Говоря конкретно, литература 40-х годов выработала ряд более или менее устойчивых типов конфликтов, типов соотнесения персонажей друг с другом и действительностью. Один из них мы называем диалогическим конфликтом, поскольку в нем сталкиваются два, иногда несколько персонажей, воплощающих две противоположные точки зрения. Последние представляют существенные позиции, имеющие отношение к коренным проблемам современности. Но, будучи ограниченными мнениями одного или нескольких людей, эти точки зрения обнимают действительность лишь неполно, фрагментарно.
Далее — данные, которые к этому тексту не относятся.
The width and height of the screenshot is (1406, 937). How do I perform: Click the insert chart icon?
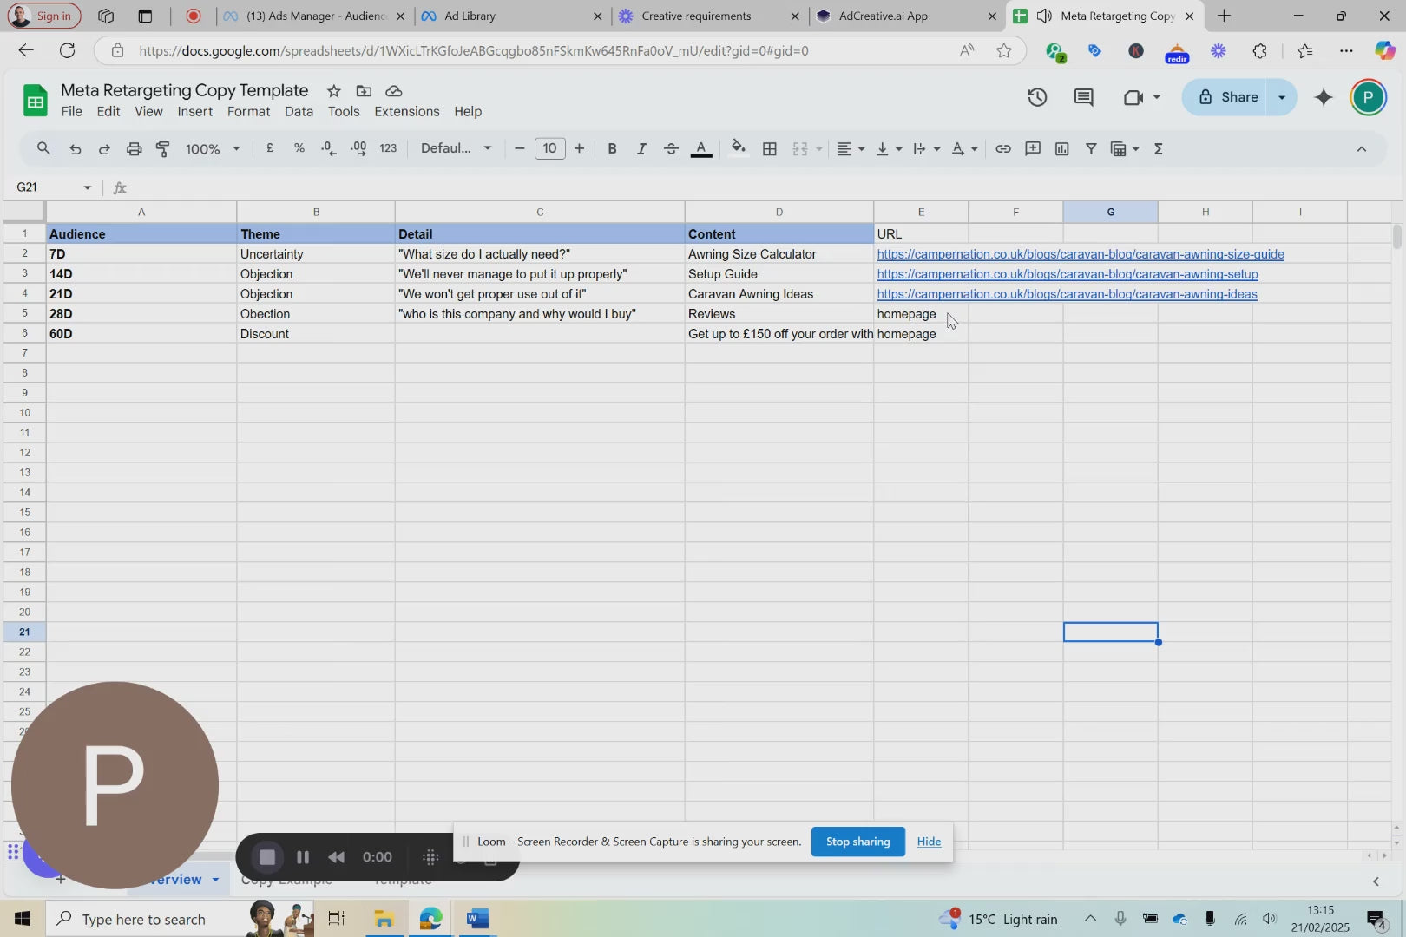click(x=1061, y=149)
Общая схема диалогического конфликта вычерчивается на столкновении «мечтателя» и «практика», причем материал заимствуется из соответствующих вечных образов мирового искусства. Но обработка, подача этого материала не только несет национальный и исторический отпечаток, но и обнаруживает довольно широкую способность к вариантности. В «Тарантасе» — Иван Васильевич и Василий Иванович, т. е. романтизм славянофильского толка, осложненный восторженностью западнического романтизма, с одной стороны, и помещичий практицизм, верность стародавним узаконениям — с другой. В «Обыкновенной истории» — Александр и Петр Адуевы; другими словами — романтический максимализм и мечтательность, сложившаяся в патриархальном лоне русской провинции, и умная и размашистая деловитость столичного пошиба, воспитанная духом нового времени, веком европейской «индустриальности». В «Кто виноват?» Бельтов, с одной стороны, и Жозеф и Крупов — с другой, иными словами, романтический максимализм, требующий (а не находящий) для себя широкого политического поприща, и противостоящие ему деловитость и готовность к «малым делам», независимо от той окраски, которую эта деловитость приобретает, — розовато-прекраснодушной или, наоборот, скептически-холодной. Из сказанного видно, что соотношение этих «сторон» антагонистично и при их большем или меньшем равноправии (в «Обыкновенной истории» ни одна не имеет преимуществ перед другою, в то время как в «Кто виноват?» позиция Бельтова идеологически более значительна, более высока), — при их равноправии относительно друг друга, они обе проигрывают перед сложностью, полнотой, всесилием действительности.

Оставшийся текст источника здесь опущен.